Testing: Coverage Reports Considered Dangerous
Software testing is one of those topics that you don't discuss in bars, along with religion, politics, and logging methodology. Everyone seems to have a different understanding of how testing should be accomplished, and many of us are over-zealous in defending our stances. However, I believe everyone would agree that the real issue surrounding testing methodology is how best to achieve some level of confidence in your software. When written properly, tests can be liberating, allowing you to refactor endlessly (within the constraints of backward compatibility, of course). When written poorly, tests act like a Ziploc bag, locking everything - even bugs - inside an airtight barrier. However, when you're seeking confidence through testing, perhaps the worst thing you can do is to look at a test coverage report. Consider my own recent experience...

▶ _STORED RECORDS_
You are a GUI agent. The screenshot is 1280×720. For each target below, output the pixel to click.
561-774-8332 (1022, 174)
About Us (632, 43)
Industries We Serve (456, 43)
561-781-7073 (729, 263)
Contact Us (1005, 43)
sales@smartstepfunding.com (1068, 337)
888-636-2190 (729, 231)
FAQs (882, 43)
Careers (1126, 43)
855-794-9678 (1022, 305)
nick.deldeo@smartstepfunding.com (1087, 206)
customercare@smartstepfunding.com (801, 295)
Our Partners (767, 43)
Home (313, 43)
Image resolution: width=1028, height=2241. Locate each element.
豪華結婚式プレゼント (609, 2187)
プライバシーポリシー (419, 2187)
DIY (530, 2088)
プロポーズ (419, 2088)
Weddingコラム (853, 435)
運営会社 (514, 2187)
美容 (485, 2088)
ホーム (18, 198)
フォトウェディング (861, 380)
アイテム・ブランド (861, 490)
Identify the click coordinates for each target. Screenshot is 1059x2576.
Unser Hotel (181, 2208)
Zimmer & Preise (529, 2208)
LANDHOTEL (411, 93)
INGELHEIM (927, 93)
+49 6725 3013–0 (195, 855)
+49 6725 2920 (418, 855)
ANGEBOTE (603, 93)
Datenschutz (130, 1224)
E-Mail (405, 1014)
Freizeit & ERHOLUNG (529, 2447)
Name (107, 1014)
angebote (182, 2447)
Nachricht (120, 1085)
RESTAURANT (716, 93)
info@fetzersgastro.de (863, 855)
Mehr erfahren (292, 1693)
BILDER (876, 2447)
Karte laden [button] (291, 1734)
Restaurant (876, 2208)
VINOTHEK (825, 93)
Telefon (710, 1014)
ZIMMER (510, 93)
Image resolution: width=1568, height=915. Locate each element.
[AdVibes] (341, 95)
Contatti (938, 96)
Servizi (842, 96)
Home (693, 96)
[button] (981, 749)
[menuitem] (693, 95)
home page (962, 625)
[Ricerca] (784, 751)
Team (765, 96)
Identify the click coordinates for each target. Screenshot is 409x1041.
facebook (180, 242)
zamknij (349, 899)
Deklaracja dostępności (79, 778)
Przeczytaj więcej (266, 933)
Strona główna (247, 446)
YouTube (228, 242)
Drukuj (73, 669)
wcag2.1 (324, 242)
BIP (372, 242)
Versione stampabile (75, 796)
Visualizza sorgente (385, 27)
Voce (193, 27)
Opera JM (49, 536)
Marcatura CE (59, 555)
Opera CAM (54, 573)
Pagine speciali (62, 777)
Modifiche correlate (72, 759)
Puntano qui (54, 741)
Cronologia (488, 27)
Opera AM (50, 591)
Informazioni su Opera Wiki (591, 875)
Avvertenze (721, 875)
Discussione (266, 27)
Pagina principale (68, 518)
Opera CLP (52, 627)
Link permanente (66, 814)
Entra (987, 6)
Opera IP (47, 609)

▶ _WORK INSTRUCTIONS_
1. Reproduce the essay on test coverage reports above in full, word for word.
2. In the records above, write out the stretch from the line containing "ANGEBOTE (603, 93)" through the line containing "[Ricerca] (784, 751)", unchanged.

▶ _SOLVED PROBLEMS_
1.
Testing: Coverage Reports Considered Dangerous
Software testing is one of those topics that you don't discuss in bars, along with religion, politics, and logging methodology. Everyone seems to have a different understanding of how testing should be accomplished, and many of us are over-zealous in defending our stances. However, I believe everyone would agree that the real issue surrounding testing methodology is how best to achieve some level of confidence in your software. When written properly, tests can be liberating, allowing you to refactor endlessly (within the constraints of backward compatibility, of course). When written poorly, tests act like a Ziploc bag, locking everything - even bugs - inside an airtight barrier. However, when you're seeking confidence through testing, perhaps the worst thing you can do is to look at a test coverage report. Consider my own recent experience...

2.
ANGEBOTE (603, 93)
Datenschutz (130, 1224)
E-Mail (405, 1014)
Freizeit & ERHOLUNG (529, 2447)
Name (107, 1014)
angebote (182, 2447)
Nachricht (120, 1085)
RESTAURANT (716, 93)
info@fetzersgastro.de (863, 855)
Mehr erfahren (292, 1693)
BILDER (876, 2447)
Karte laden [button] (291, 1734)
Restaurant (876, 2208)
VINOTHEK (825, 93)
Telefon (710, 1014)
ZIMMER (510, 93)
Image resolution: width=1568, height=915. Locate each element.
[AdVibes] (341, 95)
Contatti (938, 96)
Servizi (842, 96)
Home (693, 96)
[button] (981, 749)
[menuitem] (693, 95)
home page (962, 625)
[Ricerca] (784, 751)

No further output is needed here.